- Requirement
Rewrite the entries below, swapping every "Viewport" for "Display area" and leaving all other text unchanged.

Data items:
'''
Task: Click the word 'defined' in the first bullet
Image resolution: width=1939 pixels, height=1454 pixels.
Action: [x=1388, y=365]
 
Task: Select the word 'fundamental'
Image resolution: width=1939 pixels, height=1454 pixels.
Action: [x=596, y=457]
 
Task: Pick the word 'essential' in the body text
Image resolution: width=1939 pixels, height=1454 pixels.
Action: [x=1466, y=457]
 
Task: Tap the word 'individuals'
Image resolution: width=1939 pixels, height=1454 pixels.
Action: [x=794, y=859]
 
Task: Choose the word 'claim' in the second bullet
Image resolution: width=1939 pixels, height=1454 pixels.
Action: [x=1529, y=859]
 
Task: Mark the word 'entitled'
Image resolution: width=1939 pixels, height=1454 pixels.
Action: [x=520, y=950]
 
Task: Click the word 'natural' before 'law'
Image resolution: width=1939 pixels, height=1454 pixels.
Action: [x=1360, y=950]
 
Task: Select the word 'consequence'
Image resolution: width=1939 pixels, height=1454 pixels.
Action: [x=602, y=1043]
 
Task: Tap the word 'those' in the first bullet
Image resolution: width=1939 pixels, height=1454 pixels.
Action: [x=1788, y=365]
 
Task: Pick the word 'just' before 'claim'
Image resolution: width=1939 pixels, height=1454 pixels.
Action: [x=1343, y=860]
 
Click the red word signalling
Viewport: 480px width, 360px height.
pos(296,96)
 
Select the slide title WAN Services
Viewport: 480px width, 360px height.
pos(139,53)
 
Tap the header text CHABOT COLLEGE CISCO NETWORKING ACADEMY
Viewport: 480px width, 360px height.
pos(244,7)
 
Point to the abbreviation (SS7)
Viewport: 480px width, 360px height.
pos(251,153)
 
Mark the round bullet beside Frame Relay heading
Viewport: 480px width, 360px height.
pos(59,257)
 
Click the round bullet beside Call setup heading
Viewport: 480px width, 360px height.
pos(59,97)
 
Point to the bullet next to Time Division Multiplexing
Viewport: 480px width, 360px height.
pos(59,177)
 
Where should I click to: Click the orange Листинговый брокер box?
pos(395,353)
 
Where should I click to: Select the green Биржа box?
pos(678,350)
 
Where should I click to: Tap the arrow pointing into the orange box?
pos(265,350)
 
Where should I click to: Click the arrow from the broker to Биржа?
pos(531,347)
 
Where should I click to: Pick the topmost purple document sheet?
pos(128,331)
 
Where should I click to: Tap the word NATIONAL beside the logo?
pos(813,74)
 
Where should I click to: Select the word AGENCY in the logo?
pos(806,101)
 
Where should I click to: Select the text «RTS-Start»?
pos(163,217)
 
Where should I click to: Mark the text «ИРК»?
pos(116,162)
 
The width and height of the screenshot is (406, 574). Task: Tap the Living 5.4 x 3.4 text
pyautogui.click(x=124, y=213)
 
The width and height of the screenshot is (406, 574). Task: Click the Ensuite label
'''
- Solution for this exercise
Task: Click the word 'defined' in the first bullet
Image resolution: width=1939 pixels, height=1454 pixels.
Action: [x=1388, y=365]
 
Task: Select the word 'fundamental'
Image resolution: width=1939 pixels, height=1454 pixels.
Action: [x=596, y=457]
 
Task: Pick the word 'essential' in the body text
Image resolution: width=1939 pixels, height=1454 pixels.
Action: [x=1466, y=457]
 
Task: Tap the word 'individuals'
Image resolution: width=1939 pixels, height=1454 pixels.
Action: [x=794, y=859]
 
Task: Choose the word 'claim' in the second bullet
Image resolution: width=1939 pixels, height=1454 pixels.
Action: [x=1529, y=859]
 
Task: Mark the word 'entitled'
Image resolution: width=1939 pixels, height=1454 pixels.
Action: [x=520, y=950]
 
Task: Click the word 'natural' before 'law'
Image resolution: width=1939 pixels, height=1454 pixels.
Action: [x=1360, y=950]
 
Task: Select the word 'consequence'
Image resolution: width=1939 pixels, height=1454 pixels.
Action: [x=602, y=1043]
 
Task: Tap the word 'those' in the first bullet
Image resolution: width=1939 pixels, height=1454 pixels.
Action: [x=1788, y=365]
 
Task: Pick the word 'just' before 'claim'
Image resolution: width=1939 pixels, height=1454 pixels.
Action: [x=1343, y=860]
 
Click the red word signalling
Display area: 480px width, 360px height.
pos(296,96)
 
Select the slide title WAN Services
Display area: 480px width, 360px height.
pos(139,53)
 
Tap the header text CHABOT COLLEGE CISCO NETWORKING ACADEMY
Display area: 480px width, 360px height.
pos(244,7)
 
Point to the abbreviation (SS7)
Display area: 480px width, 360px height.
pos(251,153)
 
Mark the round bullet beside Frame Relay heading
Display area: 480px width, 360px height.
pos(59,257)
 
Click the round bullet beside Call setup heading
Display area: 480px width, 360px height.
pos(59,97)
 
Point to the bullet next to Time Division Multiplexing
Display area: 480px width, 360px height.
pos(59,177)
 
Where should I click to: Click the orange Листинговый брокер box?
pos(395,353)
 
Where should I click to: Select the green Биржа box?
pos(678,350)
 
Where should I click to: Tap the arrow pointing into the orange box?
pos(265,350)
 
Where should I click to: Click the arrow from the broker to Биржа?
pos(531,347)
 
Where should I click to: Pick the topmost purple document sheet?
pos(128,331)
 
Where should I click to: Tap the word NATIONAL beside the logo?
pos(813,74)
 
Where should I click to: Select the word AGENCY in the logo?
pos(806,101)
 
Where should I click to: Select the text «RTS-Start»?
pos(163,217)
 
Where should I click to: Mark the text «ИРК»?
pos(116,162)
 
The width and height of the screenshot is (406, 574). Task: Tap the Living 5.4 x 3.4 text
pyautogui.click(x=124, y=213)
 
The width and height of the screenshot is (406, 574). Task: Click the Ensuite label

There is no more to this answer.